Last clearing of "show interface" counters 1d01h
Input queue: 0/75/0/158 (size/max/drops/flushes); Total output drops: 12049

I'd like to push more outbound traffic on the DS3, but not with my concern on the OQD. The tier 2 ISP behind the DS3 has POPs that double as peering-points with 6+ tier 1's, so the idea is to get that traffic on-net with the client asap as opposed to our primary ISP on the GE who is a tier 1, but must work their way towards their peering exchanges. Inbound traffic is not a concern.

Is there a better queueing strategy than fifo in this situation? Looking at the Cisco docs on input & output queue drops, incrementing outbound queue size is not recommended as the packets are already on the router and it would be better to drop at input so TCP can throttle the app back. There's plenty of bandwidth on our GE links, so there's no really need to throttle the input. There are no policy-maps on these routers. 90% of outbound traffic comes from our HTTP responses; most of the rest from FTP and SMTP. The GE links push 50-200+Mbps.

Would you recommend any adjustments to the output queue size buffer? These serial interfaces are our backup links that I'd rather utilize more for the reason given earlier (if valid), but tempered with my BGP policies that attempt not to overload that serial interface (which appears very underloaded most of the time).

Best Answer

You're right, you wouldn't really see the burstiness easily on SNMP. 1GE can send 1.48Mpps, so it takes very very little time to congest the the 45Mbps, which can handle less than 75kpps.

If your ingress is 1GE and egress is 45Mbps, then obviously the congestion point of 45Mbps will need to drop packets.

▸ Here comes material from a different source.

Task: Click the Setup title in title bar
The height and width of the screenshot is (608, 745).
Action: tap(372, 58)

This is normal and expected. If you increase buffers you'll introduce more delay.
1GE takes 0.45ms to send 40 1500B IP frames, which is right now the amount of burst you can handle. However dequeueing them on the 45Mbps already takes 10ms.

If you don't have any acute problem, I would probably not do anything about it. But if some traffic is more eligible for dropping than other, then you should replace FIFO with class-based queueing. Say maybe you want to prioritize so that more ftp is dropped and less voip.
Then it'll also make more sense to add more buffering on the ftp traffic, as it's not really sensitive to delay.

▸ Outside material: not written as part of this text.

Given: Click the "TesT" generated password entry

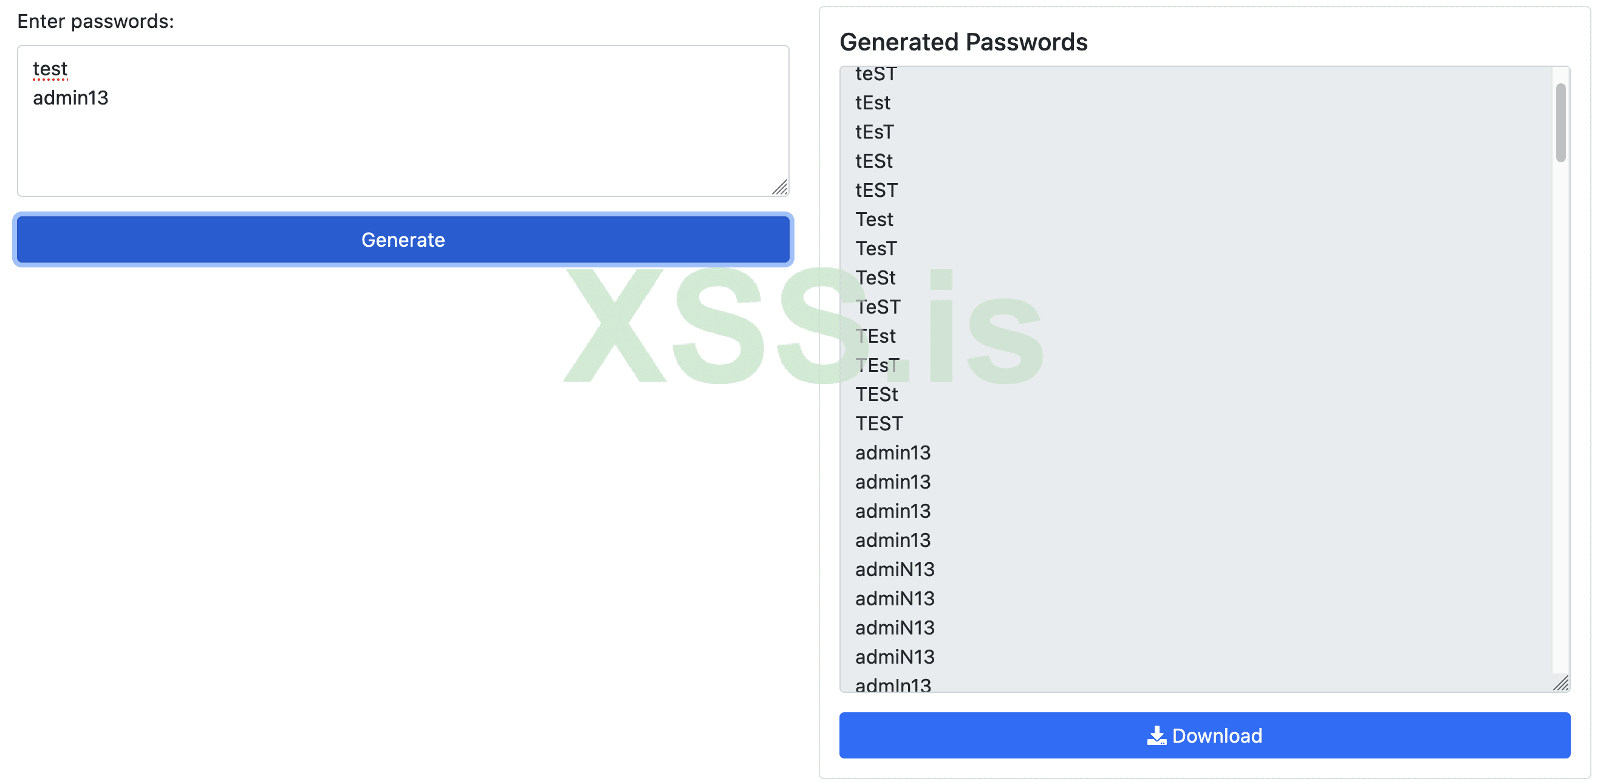Looking at the screenshot, I should click(x=875, y=249).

If you want to try your luck with deeper buffers, something like this should suffice:

policy-map WAN-OUT
 class class-default
    fair-queue
    queue-limit 200 packets
!
interface Serial1/0
  service-policy output WAN-OUT

This would cause 50ms buffers on the Serial1 and would allow you to handle up-to 2.25ms burst from single Gige interface.